Federal Bureau of Investigation

AG Lynch Defends Decision on Clinton Email Inquiry

Lynch refused to be drawn into debating Clinton's conduct or the facts of the case

Attorney General Loretta Lynch steadfastly defended her decision to close the Hillary Clinton email investigation without criminal charges, insisting Tuesday that she simply accepted the unanimous recommendation of career FBI investigators and attorneys.

"I saw no reason not to accept it," Lynch told the House Judiciary Committee. "We looked at the facts, they were applied, and a conclusion was come to that was consistent with the law and those facts and I accepted that recommendation."

But Republicans on the panel strenuously criticized Lynch over her decision. Introducing a new critique into the debate over the Justice Department investigation of Clinton's emails, they suggested Lynch was wrong to announce ahead of time that she would be accepting the investigative team's guidance for the former secretary of state and Democratic presidential candidate.

That approach "does not seem to be a responsible way to uphold your constitutionally sworn oath," said the panel's chairman, GOP Rep. Bob Goodlatte of Virginia.

"You are the chief law enforcement officer of the United States, and the final decision regarding the prosecution is yours," Goodlatte said.

Lynch reiterated that her announcement that she would be taking the FBI's recommendation was an attempt to remove the specter of political interference from the case, after a chance meeting with former president Bill Clinton last month raised a perception problem. But Republicans suggested that Lynch, a Democratic political appointee, only worsened the perception that Hillary Clinton was getting special treatment.

"I think your actions made it worse, I really do," said Rep. Jim Jordan, R-Ohio.

The election-year hearing played out amid a roiling national debate over police violence, and committee Democrats repeatedly tried to turn the conversation to that issue and others as they criticized Republicans for dwelling on the Democrats' likely presidential nominee and her email practices.

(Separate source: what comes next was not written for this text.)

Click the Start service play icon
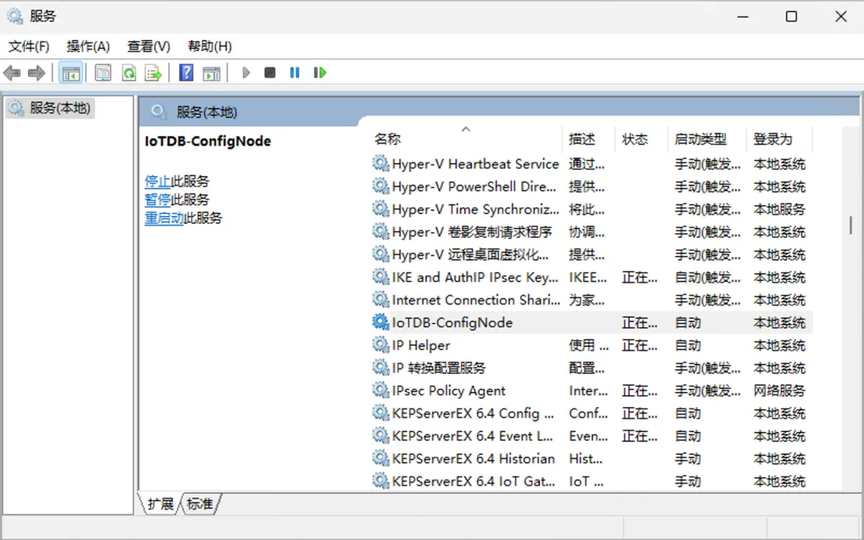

Republicans were furious last week that the FBI decided not to recommend charges against Clinton over her handling of classified information when she relied on a private email server during her tenure as secretary of state.

"Rome is burning, there is blood on the streets of many American cities and we are beating this email horse to death," said Rep. Cedric Richmond, D-La.

But Republicans kept the focus on Clinton, trying to draw Lynch out on whether Clinton lied to the public or to Congress, and on a couple of occasions turning the conversation to then-president Bill Clinton's impeachment proceedings 18 years ago.

"Are you aware that Hillary Clinton has repeatedly lied to the public about her emails and email servers?" Rep. Steve King, R-Iowa, asked. "Are you aware of that?"

Republicans on Monday formally asked the Justice Department to investigate whether Clinton perjured herself in earlier testimony to a congressional committee investigating the Benghazi, Libya, attacks that killed four Americans while Clinton was secretary of state. Clinton has said she did not send or receive emails marked classified when she sent them, claims that FBI Director James Comey contradicted last week.

Comey also said Clinton was "extremely careless" in her handling of classified emails on a private server, but said there was no evidence that she or her aides intended to violate laws governing classified actions, and therefore no reasonable prosecutor could bring a case. Comey testified in detail in his own appearance before Congress last week, and Lynch repeatedly referred Republicans to the FBI director's testimony, refusing to get drawn into debating Clinton's conduct or the facts of the case.

That approach irritated committee Republicans. At one point Goodlatte interrupted the hearing to admonish Lynch for refusing to answer, accusing her of an "abdication of your responsibility."

Lynch did say, in response to questioning from Rep. Lamar Smith, R-Texas, that she had never discussed Clinton's email practices with either Hillary or Bill Clinton, and she also said she had not discussed with either of them a position in the Hillary Clinton administration. "No conversation in that nature at all," she said.

She reiterated that her encounter with Bill Clinton at the Phoenix airport last month, after he saw her airplane and asked to board to greet her, was social in nature and "there was nothing about any investigations or any specific cases." Instead the former president spoke "at length" about his grandchildren, Lynch said.

Goodlatte questioned why Lynch hadn't recused herself after that meeting. Lynch said there was no need to.

Lynch touched on law enforcement and policing issues including last week's sniper shooting of five police officers in Dallas by a suspect who said he wanted to kill white officers. That followed police killings of black men near St. Paul, Minnesota, and in Baton Rouge, Louisiana.

The nation's "sense of safety has been shaken by the series of devastating events that rocked our nation last week," Lynch said.